Go line by line through the records and tally those that include "Twitter". Respond with the tally only.
(Beginning of SUPPLIED MATERIAL)
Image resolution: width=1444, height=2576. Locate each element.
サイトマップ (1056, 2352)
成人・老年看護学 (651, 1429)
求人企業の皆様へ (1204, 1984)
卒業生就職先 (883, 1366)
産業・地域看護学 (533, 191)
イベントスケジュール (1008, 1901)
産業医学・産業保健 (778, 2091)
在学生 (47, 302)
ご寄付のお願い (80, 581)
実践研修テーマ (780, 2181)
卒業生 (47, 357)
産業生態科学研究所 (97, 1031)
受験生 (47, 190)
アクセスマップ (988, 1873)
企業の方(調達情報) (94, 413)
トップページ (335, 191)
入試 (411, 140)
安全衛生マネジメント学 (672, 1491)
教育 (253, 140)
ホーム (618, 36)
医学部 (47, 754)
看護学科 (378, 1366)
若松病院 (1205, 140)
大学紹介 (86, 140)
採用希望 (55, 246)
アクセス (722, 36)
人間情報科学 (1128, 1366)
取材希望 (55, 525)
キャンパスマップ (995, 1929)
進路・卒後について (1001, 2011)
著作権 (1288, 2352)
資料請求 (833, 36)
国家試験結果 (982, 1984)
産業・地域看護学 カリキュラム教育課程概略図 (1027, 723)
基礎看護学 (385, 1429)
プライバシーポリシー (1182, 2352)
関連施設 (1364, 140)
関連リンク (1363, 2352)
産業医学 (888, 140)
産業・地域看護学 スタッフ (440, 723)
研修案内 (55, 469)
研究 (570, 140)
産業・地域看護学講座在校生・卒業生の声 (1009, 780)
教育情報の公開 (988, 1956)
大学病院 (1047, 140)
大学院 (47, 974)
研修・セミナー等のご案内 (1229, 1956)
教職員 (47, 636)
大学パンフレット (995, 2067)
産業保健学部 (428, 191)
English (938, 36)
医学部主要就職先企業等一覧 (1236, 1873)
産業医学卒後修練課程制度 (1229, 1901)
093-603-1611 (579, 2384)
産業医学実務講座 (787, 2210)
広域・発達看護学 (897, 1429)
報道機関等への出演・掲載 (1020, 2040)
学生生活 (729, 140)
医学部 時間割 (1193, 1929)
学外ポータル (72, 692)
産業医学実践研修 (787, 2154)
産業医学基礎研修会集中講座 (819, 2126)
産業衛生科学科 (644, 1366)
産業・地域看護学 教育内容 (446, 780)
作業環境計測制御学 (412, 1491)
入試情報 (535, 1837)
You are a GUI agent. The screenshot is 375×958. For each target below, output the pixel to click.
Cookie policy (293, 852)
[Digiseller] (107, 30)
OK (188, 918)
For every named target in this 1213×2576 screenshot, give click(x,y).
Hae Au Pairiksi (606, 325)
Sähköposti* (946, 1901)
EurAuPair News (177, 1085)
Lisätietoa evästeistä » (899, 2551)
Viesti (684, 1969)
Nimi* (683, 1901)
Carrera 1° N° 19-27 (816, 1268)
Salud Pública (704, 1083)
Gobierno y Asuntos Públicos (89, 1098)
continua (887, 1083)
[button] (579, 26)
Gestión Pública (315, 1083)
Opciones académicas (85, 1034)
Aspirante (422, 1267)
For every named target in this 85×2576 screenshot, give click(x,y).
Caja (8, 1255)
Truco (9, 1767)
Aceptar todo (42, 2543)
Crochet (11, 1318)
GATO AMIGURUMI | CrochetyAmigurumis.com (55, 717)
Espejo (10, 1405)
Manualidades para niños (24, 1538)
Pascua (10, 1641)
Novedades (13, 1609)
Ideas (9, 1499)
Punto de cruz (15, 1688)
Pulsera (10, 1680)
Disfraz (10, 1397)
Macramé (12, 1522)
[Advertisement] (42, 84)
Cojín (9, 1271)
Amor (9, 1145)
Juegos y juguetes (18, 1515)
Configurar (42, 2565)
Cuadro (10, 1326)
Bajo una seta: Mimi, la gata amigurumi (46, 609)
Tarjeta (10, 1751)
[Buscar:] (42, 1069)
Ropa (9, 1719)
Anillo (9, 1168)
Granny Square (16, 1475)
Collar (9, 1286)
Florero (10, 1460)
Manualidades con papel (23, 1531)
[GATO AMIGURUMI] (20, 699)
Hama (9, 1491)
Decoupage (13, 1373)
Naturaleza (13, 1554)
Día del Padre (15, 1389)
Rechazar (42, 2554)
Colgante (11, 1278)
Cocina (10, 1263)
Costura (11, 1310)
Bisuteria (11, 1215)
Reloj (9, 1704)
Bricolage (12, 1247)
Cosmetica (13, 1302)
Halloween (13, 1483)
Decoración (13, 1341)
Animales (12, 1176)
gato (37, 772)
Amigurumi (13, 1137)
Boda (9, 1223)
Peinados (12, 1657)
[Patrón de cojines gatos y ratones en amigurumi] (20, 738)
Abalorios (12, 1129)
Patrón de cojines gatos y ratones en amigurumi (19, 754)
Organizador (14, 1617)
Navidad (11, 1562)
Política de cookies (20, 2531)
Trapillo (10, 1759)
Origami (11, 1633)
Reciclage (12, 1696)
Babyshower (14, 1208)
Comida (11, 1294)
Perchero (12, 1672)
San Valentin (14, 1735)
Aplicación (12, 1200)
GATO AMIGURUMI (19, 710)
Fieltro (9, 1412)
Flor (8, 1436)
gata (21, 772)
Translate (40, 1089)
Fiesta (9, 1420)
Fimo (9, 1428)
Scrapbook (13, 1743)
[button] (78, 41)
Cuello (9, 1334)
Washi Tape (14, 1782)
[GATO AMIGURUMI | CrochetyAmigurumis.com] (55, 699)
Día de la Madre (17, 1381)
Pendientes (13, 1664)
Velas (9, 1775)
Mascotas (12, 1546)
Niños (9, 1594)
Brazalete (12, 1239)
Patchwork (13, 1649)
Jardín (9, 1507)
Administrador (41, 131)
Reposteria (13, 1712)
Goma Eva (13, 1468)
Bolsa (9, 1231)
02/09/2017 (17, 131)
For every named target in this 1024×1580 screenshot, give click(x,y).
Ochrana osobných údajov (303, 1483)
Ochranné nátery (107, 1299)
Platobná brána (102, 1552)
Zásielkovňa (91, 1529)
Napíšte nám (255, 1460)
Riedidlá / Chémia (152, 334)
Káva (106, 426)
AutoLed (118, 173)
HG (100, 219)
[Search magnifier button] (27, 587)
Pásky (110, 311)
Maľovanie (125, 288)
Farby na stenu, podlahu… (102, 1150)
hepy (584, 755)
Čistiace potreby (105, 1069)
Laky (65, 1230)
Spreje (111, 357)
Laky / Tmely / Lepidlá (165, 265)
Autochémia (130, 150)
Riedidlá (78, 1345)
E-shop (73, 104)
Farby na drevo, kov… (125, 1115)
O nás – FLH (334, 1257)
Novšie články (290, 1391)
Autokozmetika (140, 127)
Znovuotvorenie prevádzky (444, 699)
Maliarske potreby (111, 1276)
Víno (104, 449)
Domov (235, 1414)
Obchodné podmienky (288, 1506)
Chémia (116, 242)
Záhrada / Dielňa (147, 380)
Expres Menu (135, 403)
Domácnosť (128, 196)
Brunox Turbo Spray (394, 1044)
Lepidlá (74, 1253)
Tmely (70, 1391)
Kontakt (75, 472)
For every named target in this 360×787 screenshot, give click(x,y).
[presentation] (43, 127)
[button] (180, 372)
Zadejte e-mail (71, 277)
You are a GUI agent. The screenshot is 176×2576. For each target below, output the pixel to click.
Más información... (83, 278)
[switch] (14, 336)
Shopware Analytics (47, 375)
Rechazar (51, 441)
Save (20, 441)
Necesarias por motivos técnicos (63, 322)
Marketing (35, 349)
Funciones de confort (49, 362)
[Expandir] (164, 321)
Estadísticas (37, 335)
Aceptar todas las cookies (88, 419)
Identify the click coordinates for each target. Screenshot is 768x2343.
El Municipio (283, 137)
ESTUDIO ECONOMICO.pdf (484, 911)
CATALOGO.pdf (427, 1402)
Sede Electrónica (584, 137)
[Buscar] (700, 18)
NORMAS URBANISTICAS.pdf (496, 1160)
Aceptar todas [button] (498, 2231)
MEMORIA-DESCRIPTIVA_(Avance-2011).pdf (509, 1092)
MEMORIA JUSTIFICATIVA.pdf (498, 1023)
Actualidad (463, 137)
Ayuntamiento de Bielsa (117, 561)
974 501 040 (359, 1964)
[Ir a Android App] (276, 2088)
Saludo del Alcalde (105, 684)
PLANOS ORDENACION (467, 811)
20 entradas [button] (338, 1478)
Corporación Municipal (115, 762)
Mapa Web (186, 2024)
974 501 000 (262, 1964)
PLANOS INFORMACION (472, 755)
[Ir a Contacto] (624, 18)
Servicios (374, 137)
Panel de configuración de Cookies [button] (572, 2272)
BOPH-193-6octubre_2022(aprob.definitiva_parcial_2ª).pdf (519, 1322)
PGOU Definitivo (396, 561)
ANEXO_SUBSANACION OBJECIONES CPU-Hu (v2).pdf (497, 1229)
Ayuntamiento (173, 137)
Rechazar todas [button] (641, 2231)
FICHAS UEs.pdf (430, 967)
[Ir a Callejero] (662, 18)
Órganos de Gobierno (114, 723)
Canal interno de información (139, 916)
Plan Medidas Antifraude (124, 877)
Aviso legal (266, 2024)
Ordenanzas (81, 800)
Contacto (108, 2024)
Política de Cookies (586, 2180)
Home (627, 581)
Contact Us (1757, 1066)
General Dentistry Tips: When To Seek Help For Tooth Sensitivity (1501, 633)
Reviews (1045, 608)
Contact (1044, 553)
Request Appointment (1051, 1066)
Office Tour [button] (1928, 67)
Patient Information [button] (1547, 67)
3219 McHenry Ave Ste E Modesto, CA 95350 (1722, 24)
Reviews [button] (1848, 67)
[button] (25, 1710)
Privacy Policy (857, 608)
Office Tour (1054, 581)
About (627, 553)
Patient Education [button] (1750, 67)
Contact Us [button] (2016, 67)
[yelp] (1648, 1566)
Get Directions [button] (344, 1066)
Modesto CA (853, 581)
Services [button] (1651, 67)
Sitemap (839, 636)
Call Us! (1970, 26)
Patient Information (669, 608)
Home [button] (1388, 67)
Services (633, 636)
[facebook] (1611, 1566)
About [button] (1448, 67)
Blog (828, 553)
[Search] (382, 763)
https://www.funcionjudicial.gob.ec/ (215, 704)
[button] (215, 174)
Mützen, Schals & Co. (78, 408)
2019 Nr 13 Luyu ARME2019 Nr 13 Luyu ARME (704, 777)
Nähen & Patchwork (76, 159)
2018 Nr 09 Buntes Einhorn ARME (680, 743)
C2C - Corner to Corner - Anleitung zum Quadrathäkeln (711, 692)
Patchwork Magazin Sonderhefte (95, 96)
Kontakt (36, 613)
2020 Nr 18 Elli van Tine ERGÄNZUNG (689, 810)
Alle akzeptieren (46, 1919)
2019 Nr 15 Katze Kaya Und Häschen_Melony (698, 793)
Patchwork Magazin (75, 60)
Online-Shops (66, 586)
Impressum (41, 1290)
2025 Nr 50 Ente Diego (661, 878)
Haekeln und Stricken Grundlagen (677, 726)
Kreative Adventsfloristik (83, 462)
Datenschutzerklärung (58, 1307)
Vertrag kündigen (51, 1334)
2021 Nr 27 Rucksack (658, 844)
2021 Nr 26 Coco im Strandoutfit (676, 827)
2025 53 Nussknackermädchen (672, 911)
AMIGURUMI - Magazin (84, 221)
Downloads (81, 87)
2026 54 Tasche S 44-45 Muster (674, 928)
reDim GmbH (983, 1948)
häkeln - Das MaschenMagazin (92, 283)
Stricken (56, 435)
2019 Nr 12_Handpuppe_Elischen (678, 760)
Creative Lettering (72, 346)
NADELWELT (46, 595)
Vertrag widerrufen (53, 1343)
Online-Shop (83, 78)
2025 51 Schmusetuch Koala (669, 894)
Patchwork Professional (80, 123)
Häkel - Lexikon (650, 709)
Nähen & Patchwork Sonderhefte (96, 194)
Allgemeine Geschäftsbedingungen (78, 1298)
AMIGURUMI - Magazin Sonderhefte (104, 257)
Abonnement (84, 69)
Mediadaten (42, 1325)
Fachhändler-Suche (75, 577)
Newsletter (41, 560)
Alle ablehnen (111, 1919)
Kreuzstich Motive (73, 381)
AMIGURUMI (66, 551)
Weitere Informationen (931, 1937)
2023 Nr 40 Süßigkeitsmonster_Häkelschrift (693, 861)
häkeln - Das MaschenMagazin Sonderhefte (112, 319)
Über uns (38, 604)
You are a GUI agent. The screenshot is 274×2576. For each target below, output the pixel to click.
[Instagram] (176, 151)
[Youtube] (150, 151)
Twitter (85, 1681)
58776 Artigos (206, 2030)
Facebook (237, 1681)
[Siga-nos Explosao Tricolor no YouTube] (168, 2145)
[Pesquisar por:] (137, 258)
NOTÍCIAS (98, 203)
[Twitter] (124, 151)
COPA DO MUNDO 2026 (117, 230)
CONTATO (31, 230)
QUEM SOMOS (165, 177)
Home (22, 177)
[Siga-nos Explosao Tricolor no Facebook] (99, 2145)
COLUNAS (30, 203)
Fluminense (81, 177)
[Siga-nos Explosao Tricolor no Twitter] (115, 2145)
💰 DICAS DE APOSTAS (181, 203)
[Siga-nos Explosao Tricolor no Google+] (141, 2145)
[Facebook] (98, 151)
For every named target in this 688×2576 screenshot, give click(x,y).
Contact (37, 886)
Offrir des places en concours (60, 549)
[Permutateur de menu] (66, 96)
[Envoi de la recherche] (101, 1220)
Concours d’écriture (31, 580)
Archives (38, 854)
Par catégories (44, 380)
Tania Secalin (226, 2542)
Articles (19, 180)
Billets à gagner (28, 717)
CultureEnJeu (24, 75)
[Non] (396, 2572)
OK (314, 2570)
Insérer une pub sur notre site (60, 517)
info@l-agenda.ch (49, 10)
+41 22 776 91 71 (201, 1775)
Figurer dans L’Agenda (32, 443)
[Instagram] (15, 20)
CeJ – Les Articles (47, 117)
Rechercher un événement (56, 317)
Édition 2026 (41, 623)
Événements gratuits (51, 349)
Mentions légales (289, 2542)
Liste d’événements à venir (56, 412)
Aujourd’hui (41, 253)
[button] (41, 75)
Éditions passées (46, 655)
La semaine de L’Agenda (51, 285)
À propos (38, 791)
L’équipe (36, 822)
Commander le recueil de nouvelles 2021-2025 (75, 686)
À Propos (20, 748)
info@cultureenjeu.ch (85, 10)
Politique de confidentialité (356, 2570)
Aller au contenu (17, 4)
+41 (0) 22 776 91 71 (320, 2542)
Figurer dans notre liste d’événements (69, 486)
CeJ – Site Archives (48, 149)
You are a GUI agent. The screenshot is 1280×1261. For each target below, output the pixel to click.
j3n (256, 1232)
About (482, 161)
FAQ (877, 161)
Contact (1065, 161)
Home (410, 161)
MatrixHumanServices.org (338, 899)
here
(End of SUPPLIED MATERIAL)
#### [COMPLETED EXERCISE]
3